• TEXT PASSAGE:
Beef is particiularly high in Branch Chain Amino Acids

I’ve been doing this, and my legs are feeling good, my fitness is improving. The more I progress through my primal journey, the more I start to see meals as a series of macro- and micronutrients that benefit help my performance, my body, my mental health. Consuming a nutrient dense diet of quality protein, an abundance of vegetables and plenty of healthy fat helps me recover faster, stay injury-free due to an anti-inflammatory diet, benefits my immunity, and allows me to just keep going, although sometimes too much which takes me to my next point….


In a word, my work life has been awful. My colleagues and I are stressed and stretched to the max at work, with no end in sight. I’ve move beyond the mind-buzzing phase to now mind-numbing phase, and now rather than trying to push it at work, and get tons of stuff done, I’ve taken a step back for the sake of my mental and emotional health. I go home earlier than I used to because my mind is so tired, and I know if I push it, I could end up ill. Stress is plays a major factor in one’s overall health, and I’m not going to tempt illness fate.

• EXERCISE TASKS:
1. In the passage on diet and work stress, which food is named as particularly high in branch chain amino acids?
2. Write the next part of the passage on diet and work stress, picking up after its final sentence.
The lines that come next are from an unrelated source.

• INPUT DATA:

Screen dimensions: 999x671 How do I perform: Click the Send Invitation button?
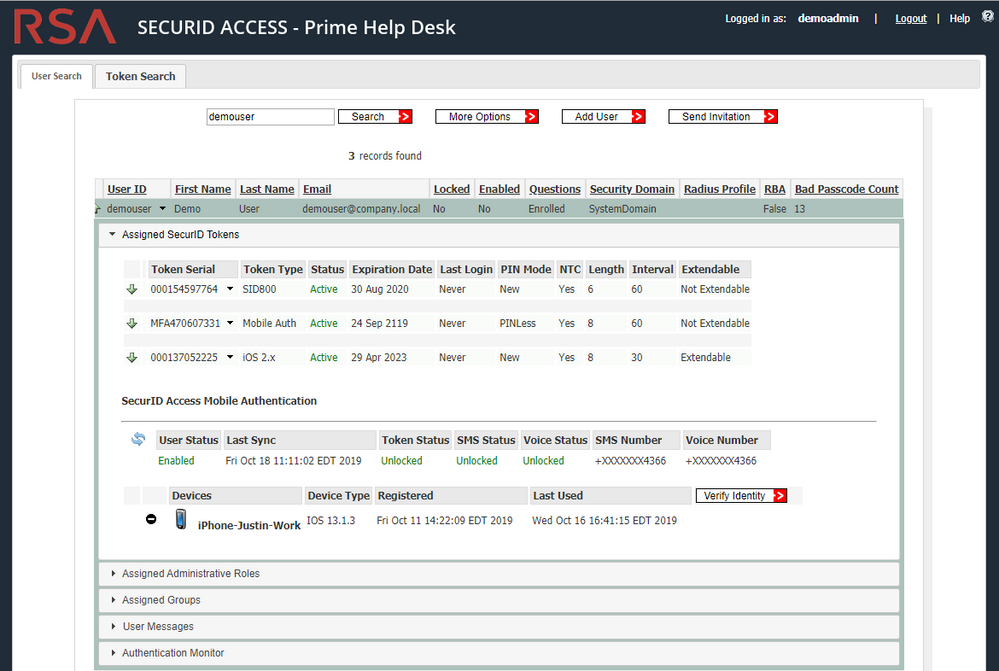coord(723,117)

• YOUR WRITTEN ANSWERS:
1. Beef

2.
I’ve also been enduring a better kind of stress lately, one that I’ve been aspiring to, hoping for and wanting for a while now. I officially have a second job, hence part of my above stress. You may have seen yesterday that I’m now also a resident freelance writer for Primal Eye Magazine, the UK’s first paleo magazine! I write for the categories of fitness and health, with my first article going live yesterday. I have been working towards becoming a paleo or primal specific writer for a few months now, and getting this job is just more confirmation that writing and spreading the primal word is what I’m meant to be doing.

Every second weekend, I have a deadline I need to meet. I’m in regular contact with both my editor and fellow magazine writers, all of whom are very knowledgeable and well known in the UK paleo community. I feel quite honoured to be writing alongside them actually. I write about a topics I’ve already covered on the blog, and some that I wanted to delve into but never had the time. Until now.

Currently, the magazine is only online, but it is hoped to be in print by autumn. The magazine is also a reason why the blog may at times be quiet, apart from What I Ate Wednesday posts. But even those are going to change eventually.


The most vital aspect of any training regimen, but also just life in general. Sleep is when we rest, but it’s also when your body does an overall system reboot to repair and revitalise your cells. I know sleep is so important, but with the stressors above, and the fact that our corner of Scotland is so far north (sunrise at 4:22 am, sunset at 10:04 pm), both are preventing me from getting a consistent good night’s sleep. I usually have no problem falling asleep, it’s staying asleep until my alarm that troubles me. In the last few weeks, I’ve been waking up at least an hour, if not more, before my alarm goes off, only to try and doze in bed. It also doesn’t help that Pat wakes up at 5:30 am three days a week for half ironman training. I know: first world problems. These all add up though, and were taking its toll. Until now, hopefully.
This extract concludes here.